Skip the pictures. Output only the lines below starting at the line with "The height and width of the screenshot is (517, 800)." and ending at the line with "Select the USER CLASS box header", both ends included, exactly as they are.
━━━━━ RAW DATA ━━━━━
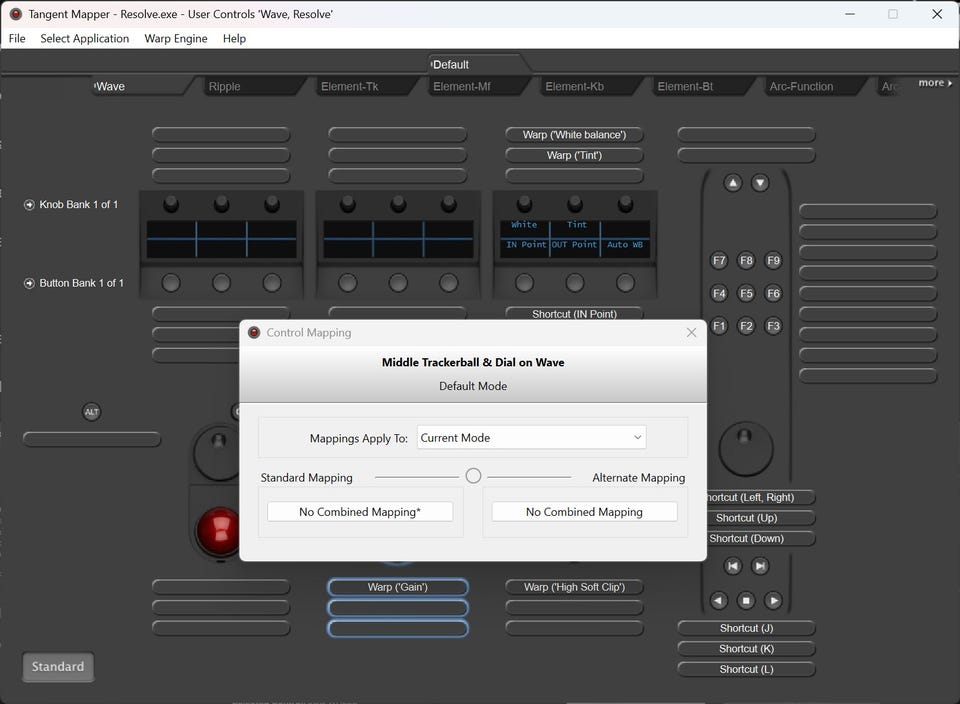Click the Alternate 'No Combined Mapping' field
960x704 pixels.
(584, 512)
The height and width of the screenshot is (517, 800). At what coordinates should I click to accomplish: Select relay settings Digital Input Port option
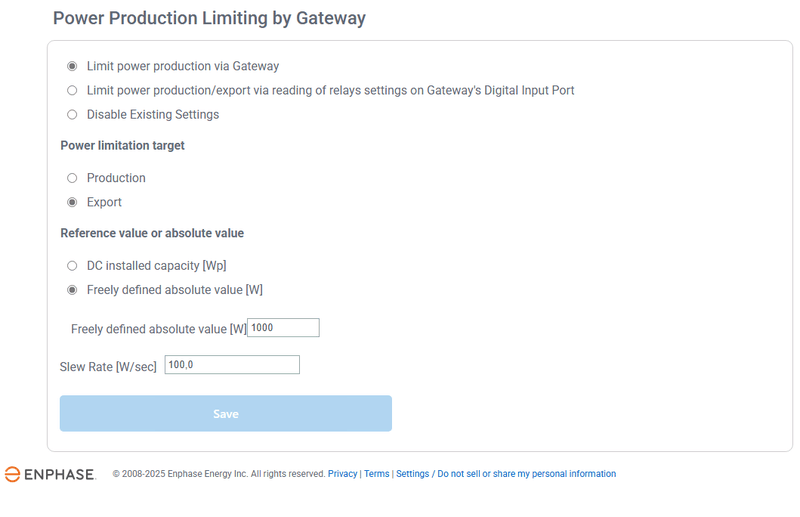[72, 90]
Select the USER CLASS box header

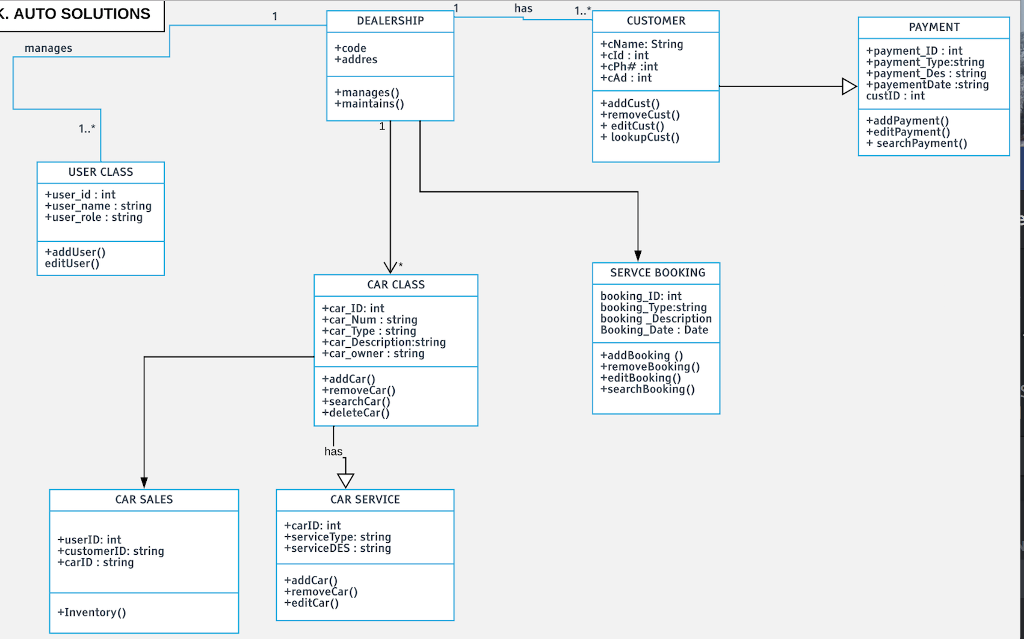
━━━━━
━━━━━ RAW DATA ━━━━━
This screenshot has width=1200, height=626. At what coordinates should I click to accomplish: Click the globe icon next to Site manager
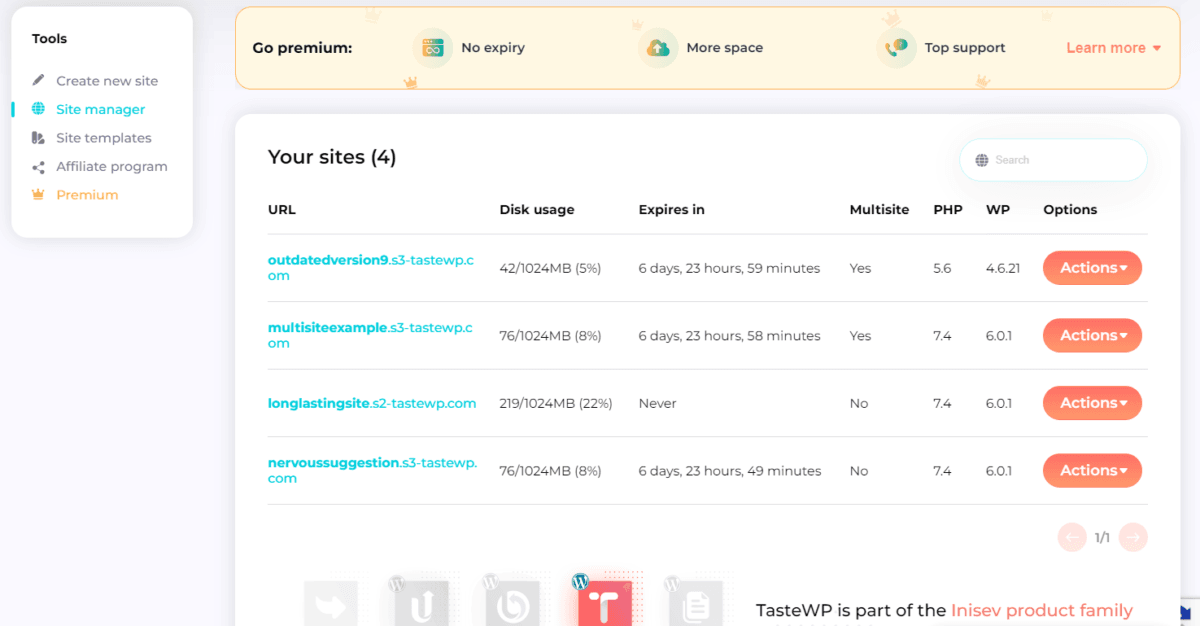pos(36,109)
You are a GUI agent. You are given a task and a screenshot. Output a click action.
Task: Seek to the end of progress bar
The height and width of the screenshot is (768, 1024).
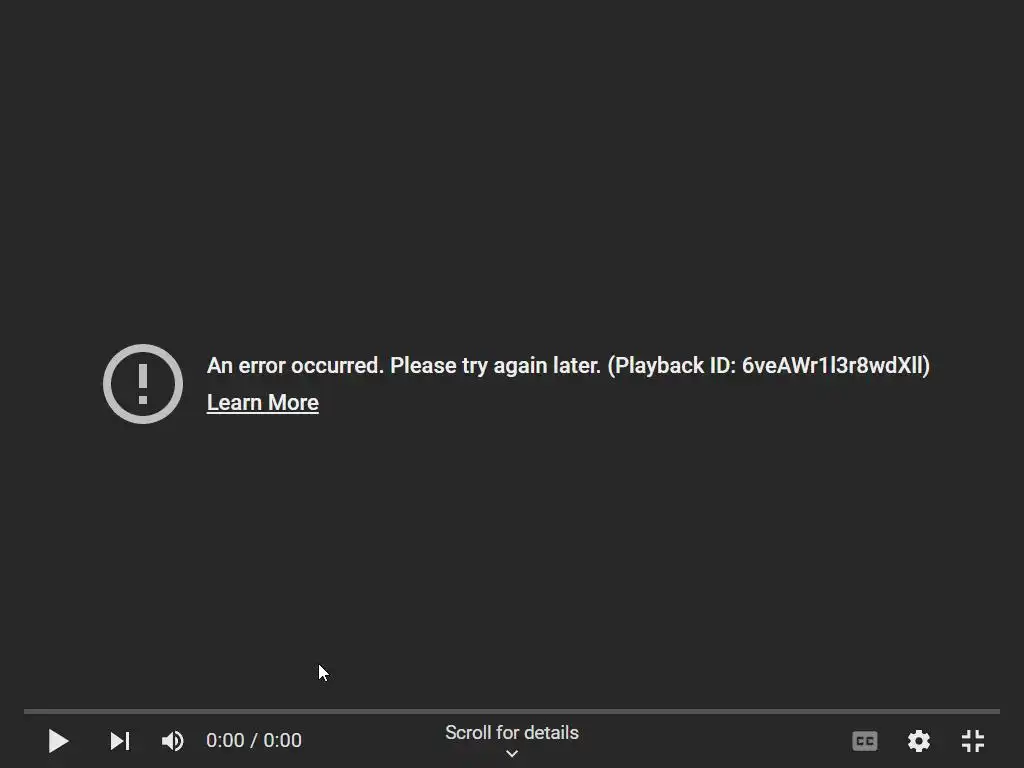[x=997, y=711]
━━━━━
◆ RESULT OF THE EXERCISE
The height and width of the screenshot is (517, 800). At what coordinates should I click to accomplish: Select relay settings Digital Input Port option
[72, 90]
Select the USER CLASS box header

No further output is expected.